--- Extracted text ---

A study published in today's Annals of Internal Medicine finds that patients who underwent computed tomography (CT) screenings were twice as likely to have a false positive diagnosis as patients who had a standard chest X-ray. About one in five patients who underwent a CT scan were erroneously diagnosed with lung cancer, compared to one in 10 who had a chest X-ray.
"Lung cancer is a really deadly disease, the No. 1 cause of cancer death in America," Dr. Whelan says. "So if we could get a test that detects lung cancer very early, it would be a real boon to public health."
Dr. Ross says that early detection of lung cancer is key, so CT scans sound promising in theory. "But 30 and 40 years ago we thought the same thing about chest X-rays, and that didn't work. By the time the cancers were detected the horse was out of the barn. This study, I'm sorry to say, says basically nothing, but it's an important topic to discuss. What I want to know is how many lives were saved by this screening."

---

### Work request A
Return the lung cancer screening passage word for word, starting with "A study published" and going on through "a chest X-ray.".
### Work request B
From the lung cancer screening passage, list every sentence Dr. Ross speaks inside quotation marks.

--- Available data ---

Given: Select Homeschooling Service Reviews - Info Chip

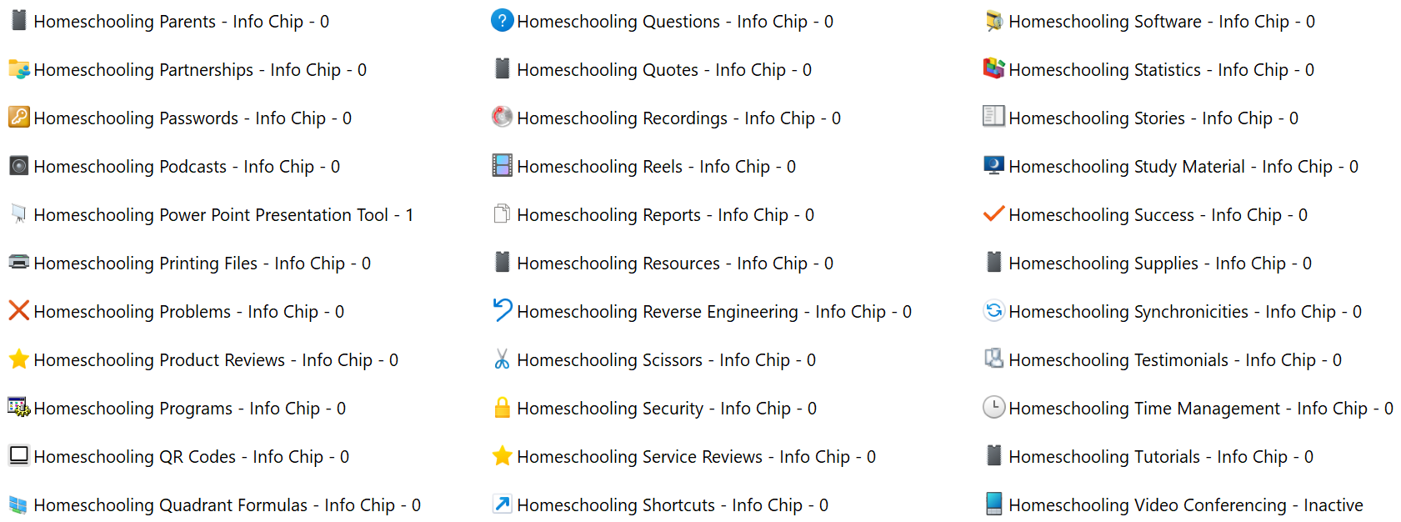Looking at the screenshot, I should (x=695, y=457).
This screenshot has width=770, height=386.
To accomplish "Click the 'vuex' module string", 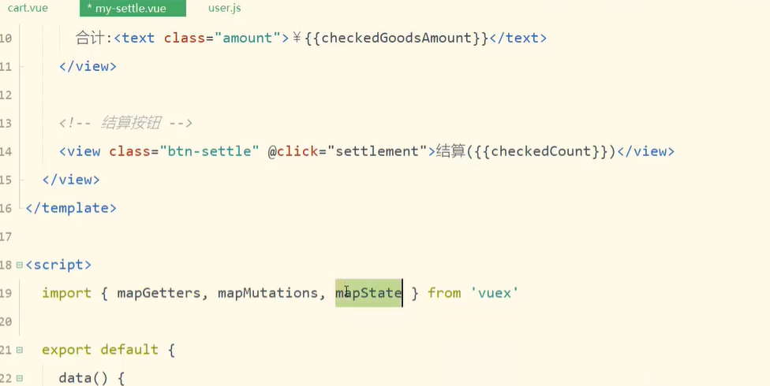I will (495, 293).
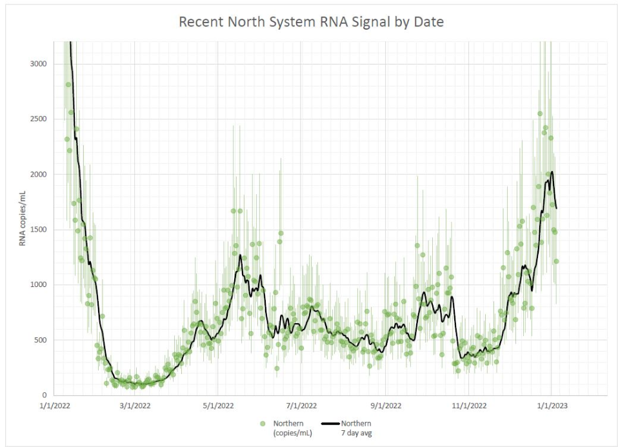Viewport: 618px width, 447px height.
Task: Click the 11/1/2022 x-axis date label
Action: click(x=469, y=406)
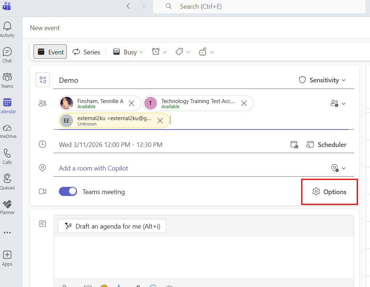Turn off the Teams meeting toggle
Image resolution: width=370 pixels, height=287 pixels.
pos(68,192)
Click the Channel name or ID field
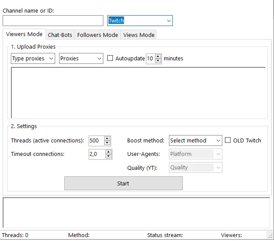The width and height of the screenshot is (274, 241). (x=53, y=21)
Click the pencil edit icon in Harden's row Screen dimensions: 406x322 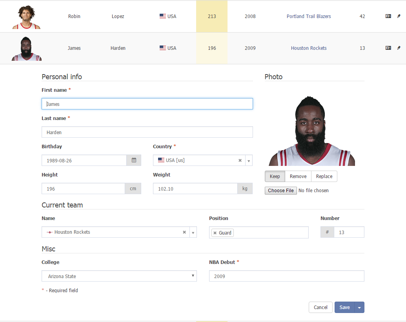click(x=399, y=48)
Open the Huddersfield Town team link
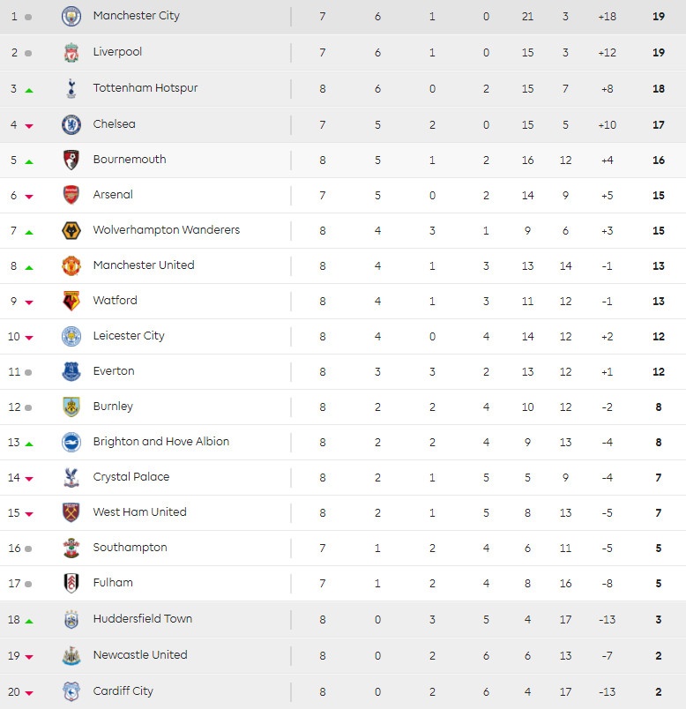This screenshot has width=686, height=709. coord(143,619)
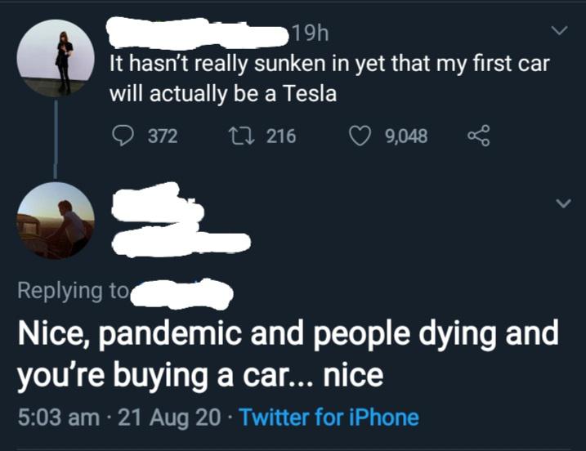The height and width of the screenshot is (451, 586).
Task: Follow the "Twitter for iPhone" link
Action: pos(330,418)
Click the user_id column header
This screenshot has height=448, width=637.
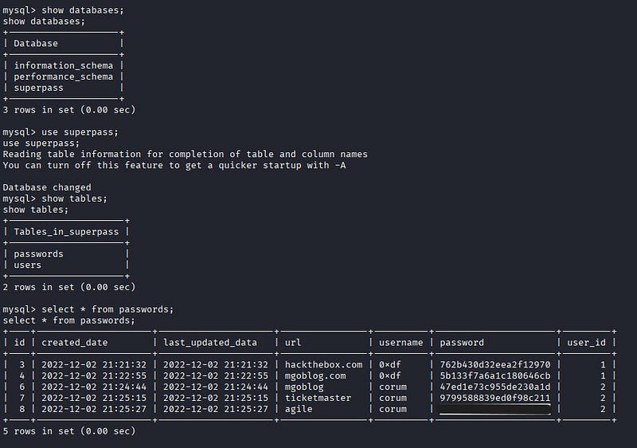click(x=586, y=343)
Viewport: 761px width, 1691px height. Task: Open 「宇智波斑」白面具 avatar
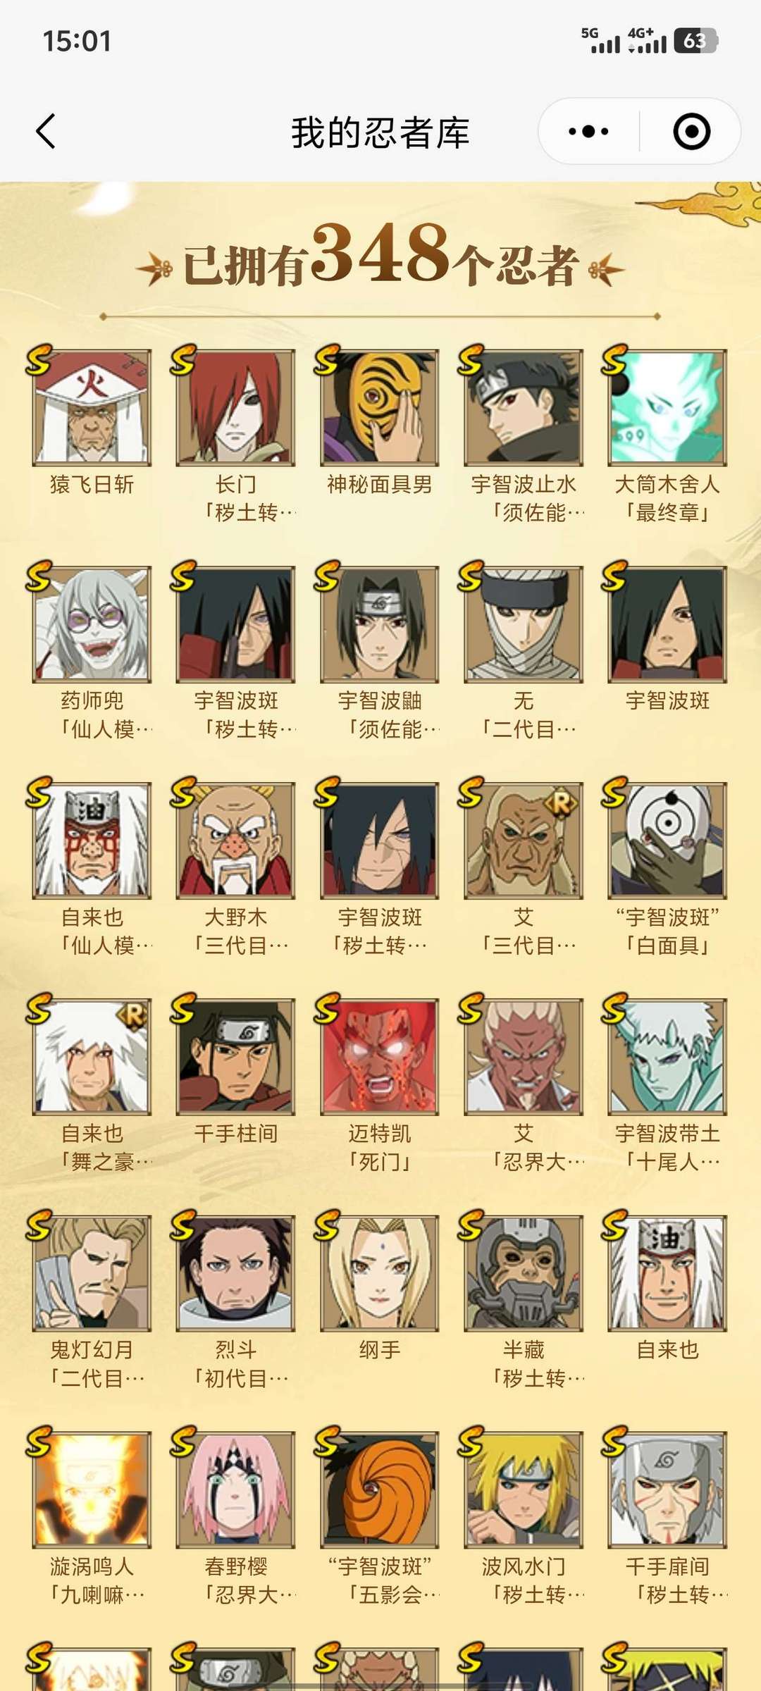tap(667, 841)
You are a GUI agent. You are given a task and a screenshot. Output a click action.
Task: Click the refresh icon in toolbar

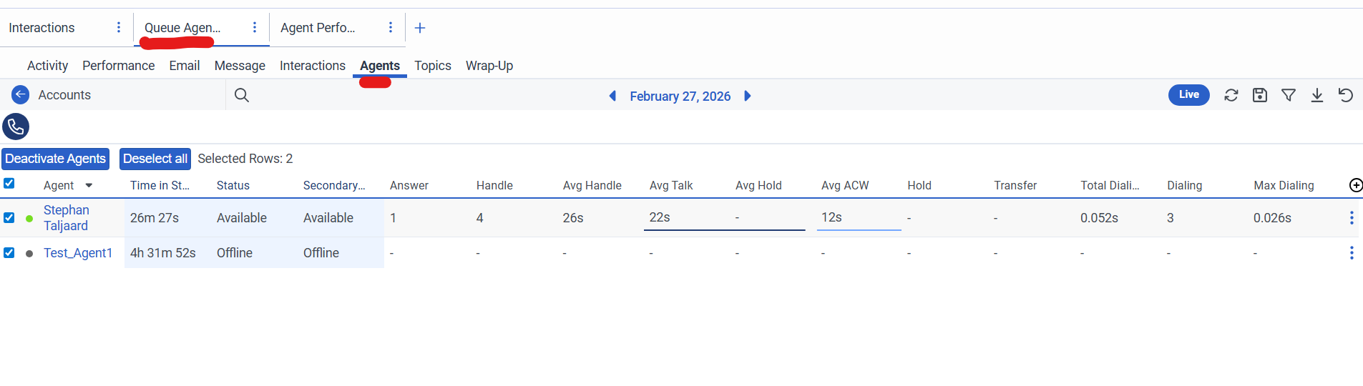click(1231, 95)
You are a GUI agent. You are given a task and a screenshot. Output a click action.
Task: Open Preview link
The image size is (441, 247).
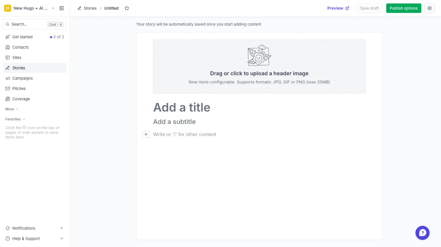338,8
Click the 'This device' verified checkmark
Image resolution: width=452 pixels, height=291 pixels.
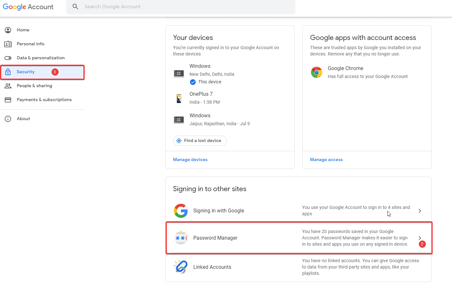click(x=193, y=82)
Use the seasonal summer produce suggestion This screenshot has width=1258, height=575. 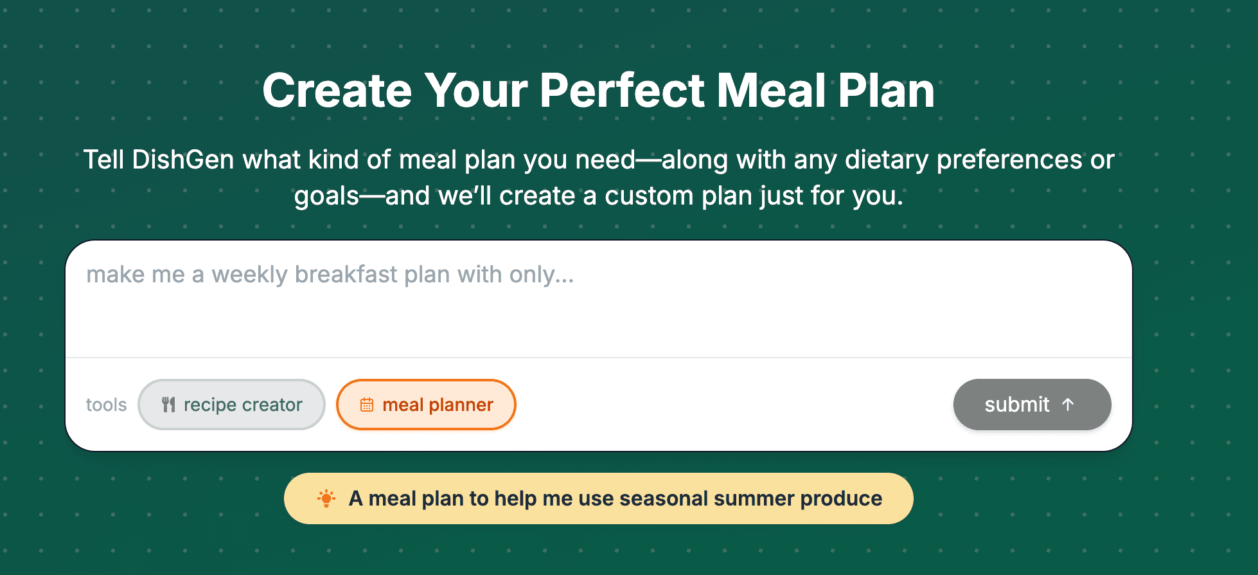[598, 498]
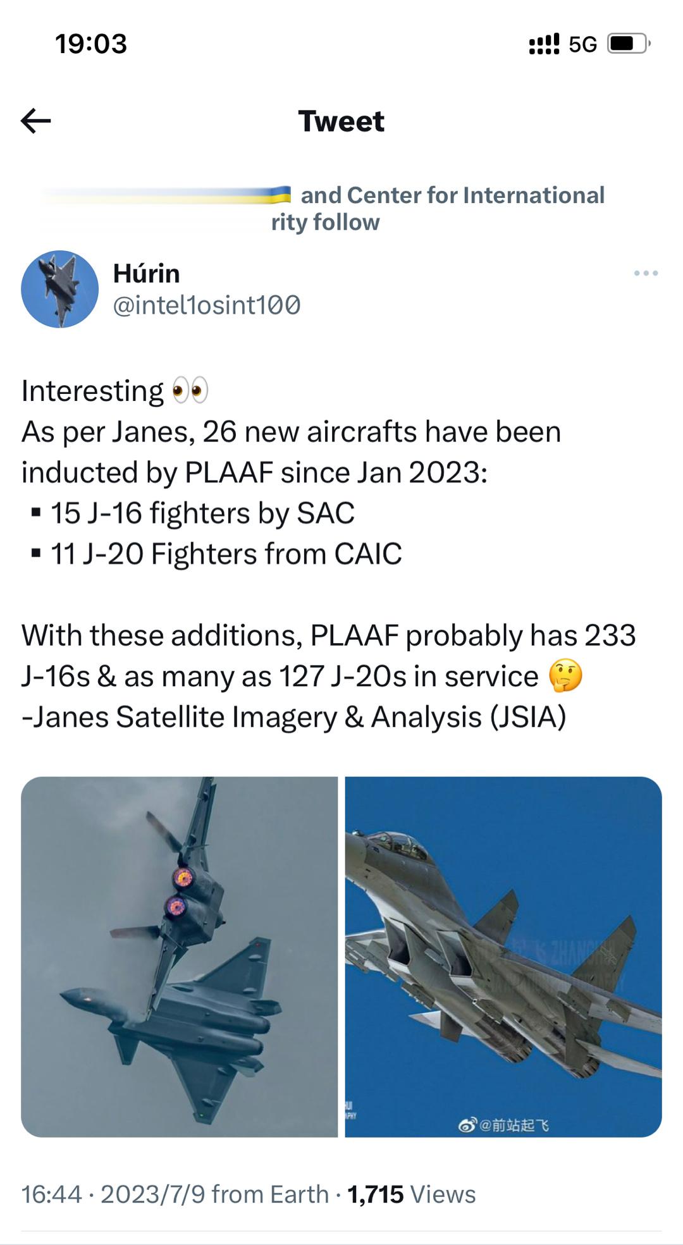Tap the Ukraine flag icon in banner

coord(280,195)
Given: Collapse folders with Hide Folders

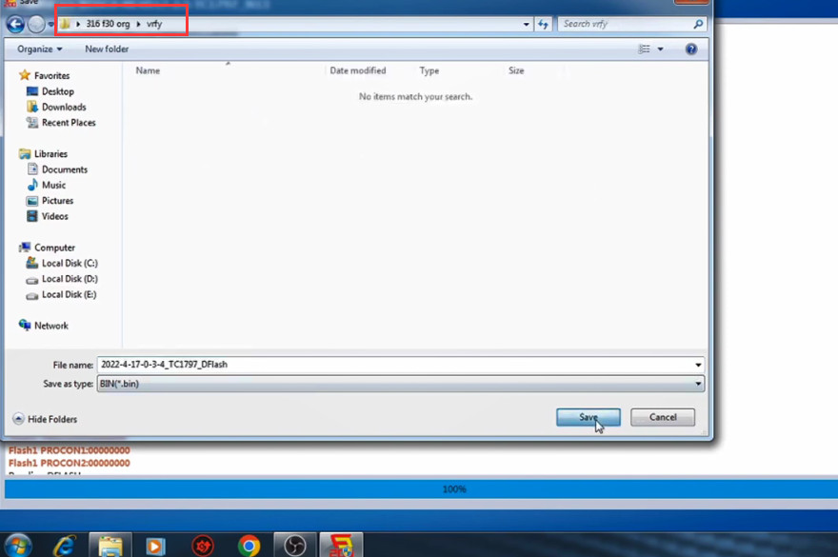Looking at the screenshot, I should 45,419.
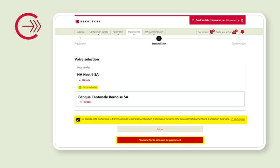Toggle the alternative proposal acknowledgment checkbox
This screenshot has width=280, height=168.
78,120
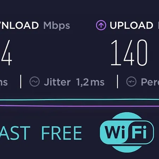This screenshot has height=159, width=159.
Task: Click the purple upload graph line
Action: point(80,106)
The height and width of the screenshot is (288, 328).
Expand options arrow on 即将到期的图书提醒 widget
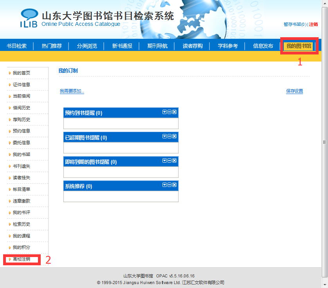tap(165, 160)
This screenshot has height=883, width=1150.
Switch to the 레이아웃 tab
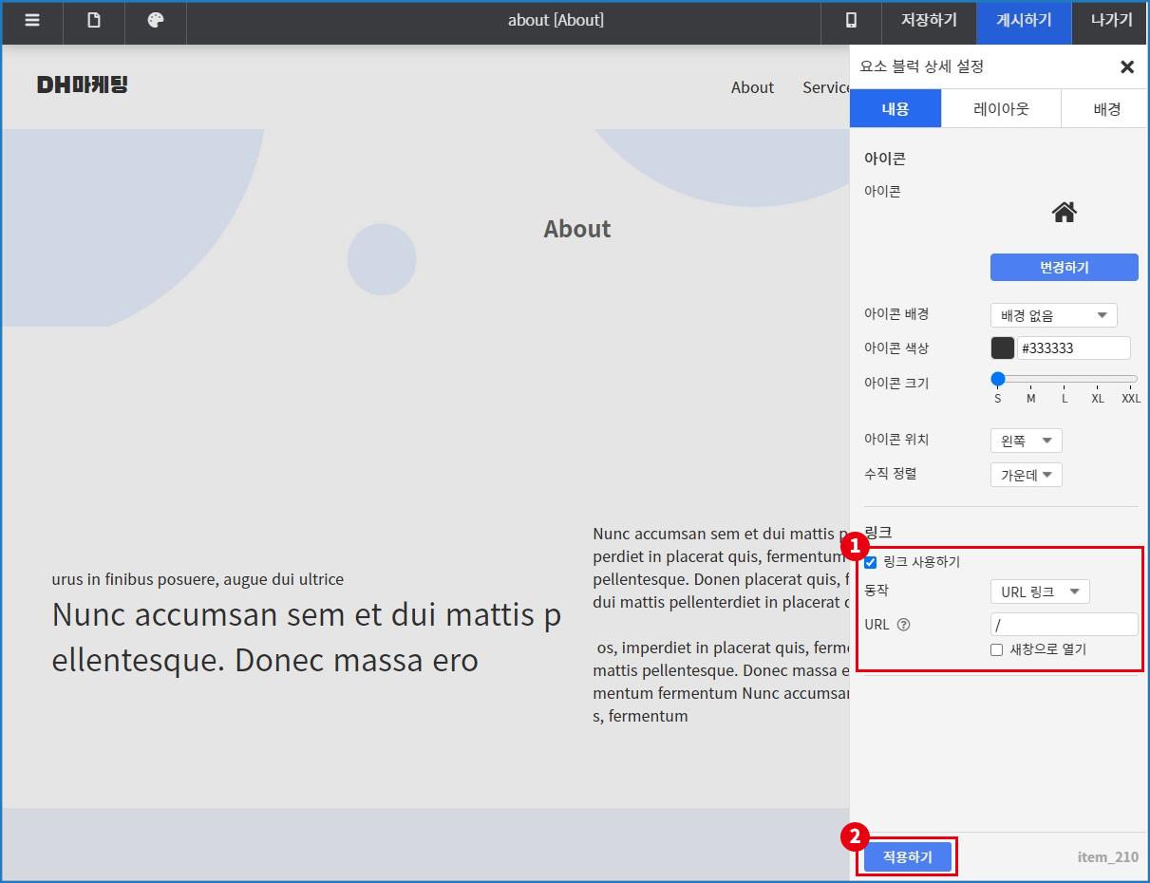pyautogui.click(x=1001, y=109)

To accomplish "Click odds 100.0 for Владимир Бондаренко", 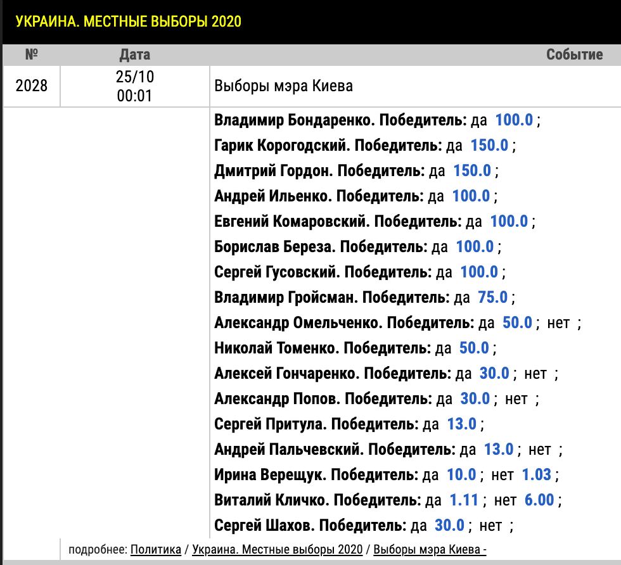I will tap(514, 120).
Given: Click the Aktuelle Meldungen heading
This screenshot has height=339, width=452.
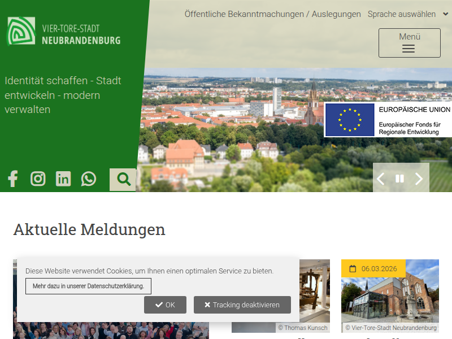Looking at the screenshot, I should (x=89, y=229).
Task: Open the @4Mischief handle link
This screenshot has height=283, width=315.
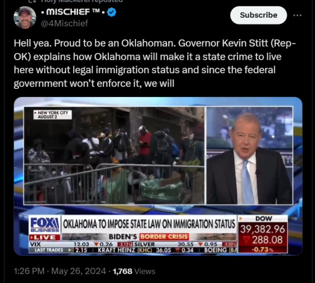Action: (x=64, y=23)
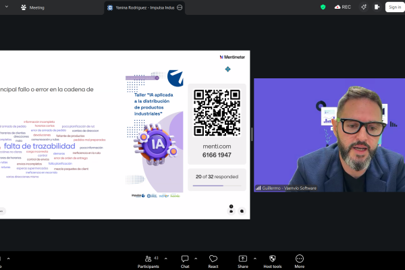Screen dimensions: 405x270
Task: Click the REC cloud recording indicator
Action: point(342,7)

---

### Task result A
A study published in today's Annals of Internal Medicine finds that patients who underwent computed tomography (CT) screenings were twice as likely to have a false positive diagnosis as patients who had a standard chest X-ray. About one in five patients who underwent a CT scan were erroneously diagnosed with lung cancer, compared to one in 10 who had a chest X-ray.

### Task result B
- "But 30 and 40 years ago we thought the same thing about chest X-rays, and that didn't work."
- "By the time the cancers were detected the horse was out of the barn."
- "This study, I'm sorry to say, says basically nothing, but it's an important topic to discuss."
- "What I want to know is how many lives were saved by this screening."